Yesterday the Chicago White Sox promoted relief prospect Michael Ynoa to the major league roster. His debut went well: two innings of shutout relief work against the Detroit Tigers. It has been a long and difficult path for Ynoa to reach the Show, but reach it he has; here's what to look for.
Ynoa was originally signed by the Oakland Athletics at age 16 back in 2008, earning a bonus of $4,250,000. He was one of the best pitchers to come out of Latin America in many years but he got hurt after pitching just nine innings in rookie ball, requiring Tommy John surgery. He was ineffective on his return in 2012 but began to make strides in 2013 while continuing to fight command troubles and nagging physical issues. He was traded to the White Sox after posting a 5.52 ERA in the California League in 2014.
Although limited to just 38 innings in 2015 he was more effective with his new organization, posting a 2.61 ERA with a 40/16 K/BB in the Carolina League.

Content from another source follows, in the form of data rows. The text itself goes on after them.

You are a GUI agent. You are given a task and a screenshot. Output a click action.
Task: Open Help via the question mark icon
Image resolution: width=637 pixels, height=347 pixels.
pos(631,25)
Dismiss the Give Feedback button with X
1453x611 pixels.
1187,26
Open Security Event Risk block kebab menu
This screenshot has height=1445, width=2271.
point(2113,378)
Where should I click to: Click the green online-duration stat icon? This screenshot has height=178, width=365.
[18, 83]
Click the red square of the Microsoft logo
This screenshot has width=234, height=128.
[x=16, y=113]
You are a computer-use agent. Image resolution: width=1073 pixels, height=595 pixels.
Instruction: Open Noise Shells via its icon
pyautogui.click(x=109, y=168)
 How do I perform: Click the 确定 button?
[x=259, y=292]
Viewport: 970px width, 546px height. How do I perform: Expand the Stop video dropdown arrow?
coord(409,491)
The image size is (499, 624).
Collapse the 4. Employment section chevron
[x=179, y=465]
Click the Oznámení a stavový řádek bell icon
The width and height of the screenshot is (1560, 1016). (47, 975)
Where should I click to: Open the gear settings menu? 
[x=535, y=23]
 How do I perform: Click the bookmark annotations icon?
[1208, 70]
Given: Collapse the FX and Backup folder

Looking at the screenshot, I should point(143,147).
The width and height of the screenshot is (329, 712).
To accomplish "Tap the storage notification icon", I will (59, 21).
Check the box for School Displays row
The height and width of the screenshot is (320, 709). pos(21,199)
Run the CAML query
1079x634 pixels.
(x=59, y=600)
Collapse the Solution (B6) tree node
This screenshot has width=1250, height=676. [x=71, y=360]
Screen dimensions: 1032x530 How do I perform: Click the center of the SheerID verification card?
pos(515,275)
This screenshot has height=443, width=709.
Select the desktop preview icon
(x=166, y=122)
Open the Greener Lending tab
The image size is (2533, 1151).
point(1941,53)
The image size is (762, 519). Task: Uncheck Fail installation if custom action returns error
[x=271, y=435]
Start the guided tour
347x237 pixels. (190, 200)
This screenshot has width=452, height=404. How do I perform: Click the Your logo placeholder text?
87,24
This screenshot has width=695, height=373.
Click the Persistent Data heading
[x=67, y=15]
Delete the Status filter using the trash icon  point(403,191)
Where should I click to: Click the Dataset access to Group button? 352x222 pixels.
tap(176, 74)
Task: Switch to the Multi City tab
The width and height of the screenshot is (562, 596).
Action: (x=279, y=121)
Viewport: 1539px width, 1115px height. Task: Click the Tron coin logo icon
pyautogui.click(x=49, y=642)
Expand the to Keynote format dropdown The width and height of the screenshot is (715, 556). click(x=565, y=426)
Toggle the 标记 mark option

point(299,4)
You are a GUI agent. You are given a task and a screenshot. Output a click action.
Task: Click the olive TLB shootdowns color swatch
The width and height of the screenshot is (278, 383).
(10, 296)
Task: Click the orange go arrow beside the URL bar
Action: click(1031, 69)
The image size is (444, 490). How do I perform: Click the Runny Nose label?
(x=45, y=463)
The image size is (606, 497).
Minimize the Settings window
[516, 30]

From the 2016 Baseball Prospect Book
Michael Ynoa, RHP, Chicago White Sox
Bats: R Throws: R HT: 6-7 WT: 210 DOB: September 24, 1991
2013: Grade C; 2014: Grade C+; 2015: Grade C
Remember back when Michael Ynoa was always injured and/or ineffective, but we were supposed to ignore that and talk about his wonderful upside and praise him as a top prospect? Funny thing. Ynoa was actually healthy for most of 2015, and he actually pitched quite well. He still throws hard and still has the plus curveball and he is still just 24. But for all that, no one is talking about him anymore. The White Sox haven’t forgotten though and have given him a spot on the 40-man roster. He could still wind up being an effective middle reliever. While Ynoa is not going to live up to the early hype, a bullpen job would still be a better fate than getting released and ending up as a trivia question. Grade C.
Ynoa has pitched 27.2 innings in Double-A and Triple-A this year, posting a 3.90 ERA with a 24/12 K/BB, not spectacular results but enough for him to get a chance when the Sox needed a bullpen arm.
He seems to have found his niche as a reliever, holding more consistent velocity on his 93-96 MPH fastball. He's got a slider/hard curve in the 80s and will occasionally use a softer curve in the 70s, though in the bullpen he relies mainly on his harder pitches. His command remains inconsistent but there's certainly no issue with his stuff.
It remains to be seen if Ynoa's control or health will ever be reliable enough for him to hold down a job as a closer, but kept within his limits he has a good chance to be a fine middle reliever, perhaps an excellent one.